Vorliegender Text =>

══════════

Rezension

Authentisch, anders, intensiv

Die Farbe von Milch
von Nell Leyshon

Bewertet mit 4 Sternen

1830. Die 14jährige Mary ist die jüngste von vier Töchtern einer Bauernfamilie. Als wäre die Landarbeit und das Leben mit einem verkrüppelten Bein nicht schon hart genug, leidet Mary auch unter dem brutalen Vater, ein Tyrann wie er im Buche steht. Beistand von der Mutter ist nicht zu erwarten, den Schwestern untereinander fehlt der Zusammenhalt. Zuneigung bekommt Mary nur vom kranken, querköpfigen Großvater und der Hauskuh, an deren warme Flanken sie sich gerne in kalten Nächten lehnt.

So beginnt "Eine Farbe von Milch", eine Geschichte über der von Anfang an ein Gefühl von Einsamkeit, emotionaler Kälte und Machtlosigkeit liegt. Kleine  Andeutungen lassen schnell eine ungute Vorahnung aufkommen.

══════════

Liste der Einträge =>
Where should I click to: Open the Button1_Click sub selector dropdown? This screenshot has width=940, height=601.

══════════

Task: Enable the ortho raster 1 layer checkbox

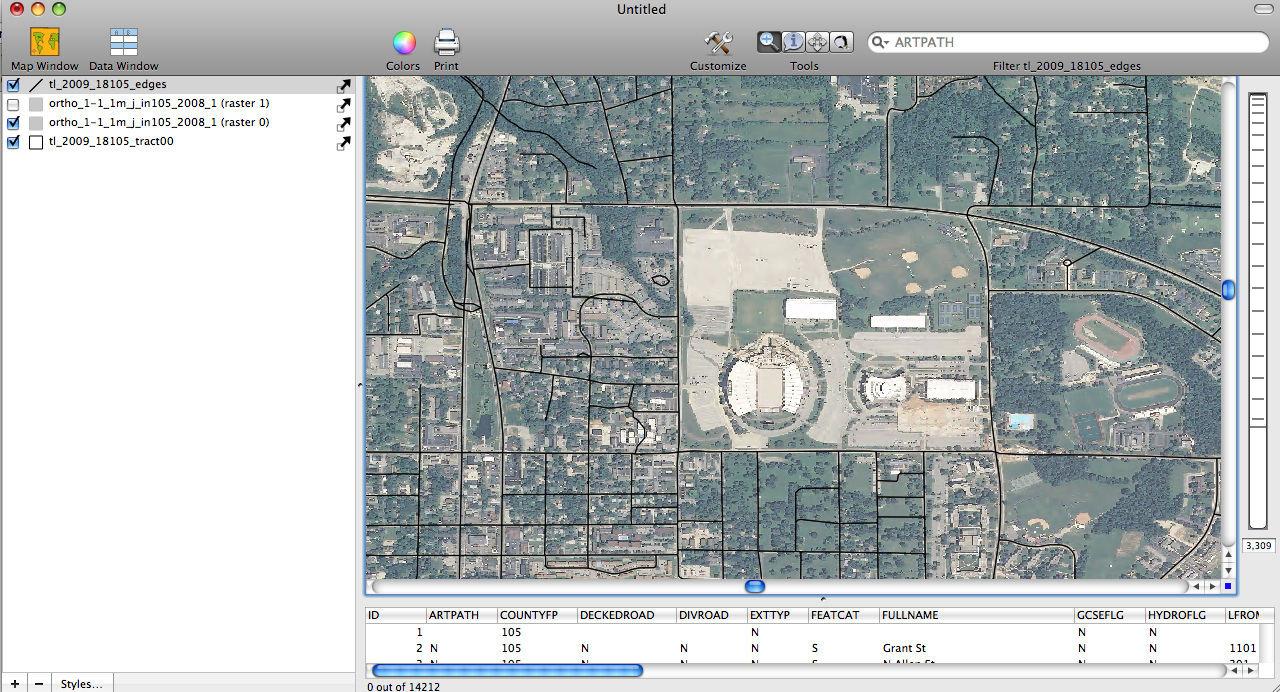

══════════

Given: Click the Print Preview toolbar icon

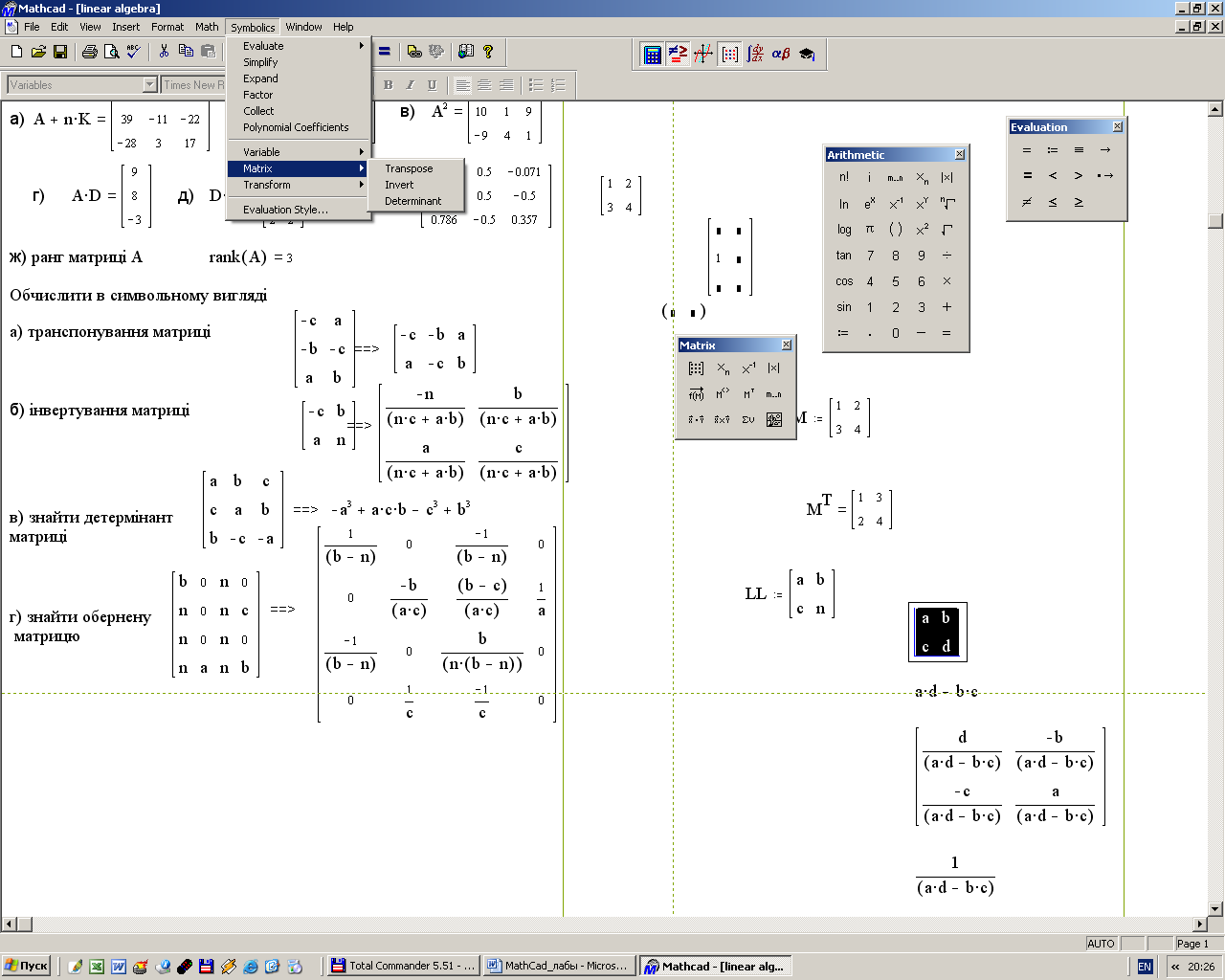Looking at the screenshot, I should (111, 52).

══════════

Aufgaben zur Übung =>
1. Fasse den Absatz der Rezension, der mit "1830. Die 14jährige Mary" beginnt, als Stichpunktliste zusammen und behalte dabei die wesentlichen Fakten.
2. Beantworte anhand der Rezension:
(a) Mit wie vielen Sternen wird das Buch bewertet?
(b) Wie alt ist Mary?
(c) Welche drei Gefühle liegen laut der Rezension von Anfang an über der Geschichte?
3. Gib einen Teil der Rezension wortgetreu wieder: Beginne bei den Worten "Bewertet mit 4" und hör nach "ungute Vorahnung aufkommen." auf.

Lösungen je Aufgabe =>
1.
- 1830: Mary, 14 Jahre alt, ist die jüngste von vier Töchtern einer Bauernfamilie
- Sie muss Landarbeit leisten und lebt mit einem verkrüppelten Bein
- Sie leidet unter dem brutalen, tyrannischen Vater
- Die Mutter hilft ihr nicht, und den Schwestern fehlt der Zusammenhalt
- Zuneigung erfährt sie nur vom kranken, querköpfigen Großvater und von der Hauskuh

2.
(a) Mit 4 Sternen.
(b) 14 Jahre.
(c) Einsamkeit, emotionale Kälte und Machtlosigkeit.

3.
Bewertet mit 4 Sternen

1830. Die 14jährige Mary ist die jüngste von vier Töchtern einer Bauernfamilie. Als wäre die Landarbeit und das Leben mit einem verkrüppelten Bein nicht schon hart genug, leidet Mary auch unter dem brutalen Vater, ein Tyrann wie er im Buche steht. Beistand von der Mutter ist nicht zu erwarten, den Schwestern untereinander fehlt der Zusammenhalt. Zuneigung bekommt Mary nur vom kranken, querköpfigen Großvater und der Hauskuh, an deren warme Flanken sie sich gerne in kalten Nächten lehnt.

So beginnt "Eine Farbe von Milch", eine Geschichte über der von Anfang an ein Gefühl von Einsamkeit, emotionaler Kälte und Machtlosigkeit liegt. Kleine  Andeutungen lassen schnell eine ungute Vorahnung aufkommen.